Pinned topic start() or startDispatching() ?

‏2013-03-21T18:45:20Z |
I have a class with a state chart in it.
We made some tests in order to know if it was better to make the class Active or Sequential.
In the end, we chose Active.

The problem when you make those kind of tests is that some automtic code disappear.
That is the case with the code inside startBehavior(): when you switch from Sequential to Active, you don't end up with the original code as when it was Active right at the beginning.
Since our code base is quite large, I saw that, in the startBehavior() method, some developers call start() and some others call startDispatching().
As far as I know, Rhapsody uses start().

What's the difference between the two methods?
Which one is better?

_______________________________________
Using Rhapsody 7.5.1 for C++ developers
  • HisMastersVoice
    HisMastersVoice
    46 Posts
    ACCEPTED ANSWER

    Re: start() or startDispatching() ?

    ‏2013-04-18T08:57:24Z  in response to MaitreBart

    Rhapsody introduced a new, interface based realization of OXF in RiCpp with v6.0.

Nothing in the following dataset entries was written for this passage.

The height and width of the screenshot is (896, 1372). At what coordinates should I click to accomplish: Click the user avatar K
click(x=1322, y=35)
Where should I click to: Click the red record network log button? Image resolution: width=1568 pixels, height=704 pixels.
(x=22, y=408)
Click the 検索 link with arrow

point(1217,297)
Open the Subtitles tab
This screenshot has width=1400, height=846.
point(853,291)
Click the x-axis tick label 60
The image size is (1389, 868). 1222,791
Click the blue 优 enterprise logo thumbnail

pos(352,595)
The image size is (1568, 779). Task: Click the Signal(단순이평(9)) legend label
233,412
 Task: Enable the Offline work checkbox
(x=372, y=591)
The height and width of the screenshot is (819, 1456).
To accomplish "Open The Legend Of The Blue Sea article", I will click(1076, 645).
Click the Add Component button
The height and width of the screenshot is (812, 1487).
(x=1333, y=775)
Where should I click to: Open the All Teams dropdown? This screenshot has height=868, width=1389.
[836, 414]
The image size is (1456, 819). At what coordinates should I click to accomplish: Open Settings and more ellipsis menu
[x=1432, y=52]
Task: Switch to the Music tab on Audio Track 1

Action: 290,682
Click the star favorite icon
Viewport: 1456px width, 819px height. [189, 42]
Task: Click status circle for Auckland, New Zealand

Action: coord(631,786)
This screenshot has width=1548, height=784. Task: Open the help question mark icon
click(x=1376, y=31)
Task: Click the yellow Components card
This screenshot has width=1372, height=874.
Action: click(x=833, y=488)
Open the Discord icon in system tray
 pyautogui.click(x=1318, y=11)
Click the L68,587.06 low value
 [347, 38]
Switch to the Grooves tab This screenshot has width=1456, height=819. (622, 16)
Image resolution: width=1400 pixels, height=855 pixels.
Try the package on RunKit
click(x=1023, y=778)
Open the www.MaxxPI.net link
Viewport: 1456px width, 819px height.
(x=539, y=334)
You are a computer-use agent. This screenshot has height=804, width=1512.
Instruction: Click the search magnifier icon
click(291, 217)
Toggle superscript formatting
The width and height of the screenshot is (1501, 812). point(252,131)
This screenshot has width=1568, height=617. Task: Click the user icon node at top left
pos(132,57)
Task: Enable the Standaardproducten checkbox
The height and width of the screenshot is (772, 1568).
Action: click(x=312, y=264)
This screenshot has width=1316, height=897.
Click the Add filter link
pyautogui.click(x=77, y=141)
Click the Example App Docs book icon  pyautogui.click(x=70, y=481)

    The new v6.0 OXF architecture introduced OMThread::startDispatching() in order to avoid accidental overriding of start(), which is a very common name.
    The old v5.x OXF API calls like OMThread::start() were redirected to calls of the new API, the old calls were kept as 'deprecated' calls for compatibility reasons for a while.

    With (or after?) Rhapsody v7.5 the backward compatibility to the old API was removed.

    In any case, the operation startBehavior() should be a generated operation, not handcoded by the user.
    If backward compatibility properties are still set on project level, Rhapsody will indeed generate the call to the old API.

    In general it is recommended to use the new OXF API... in your case this means startDispatching()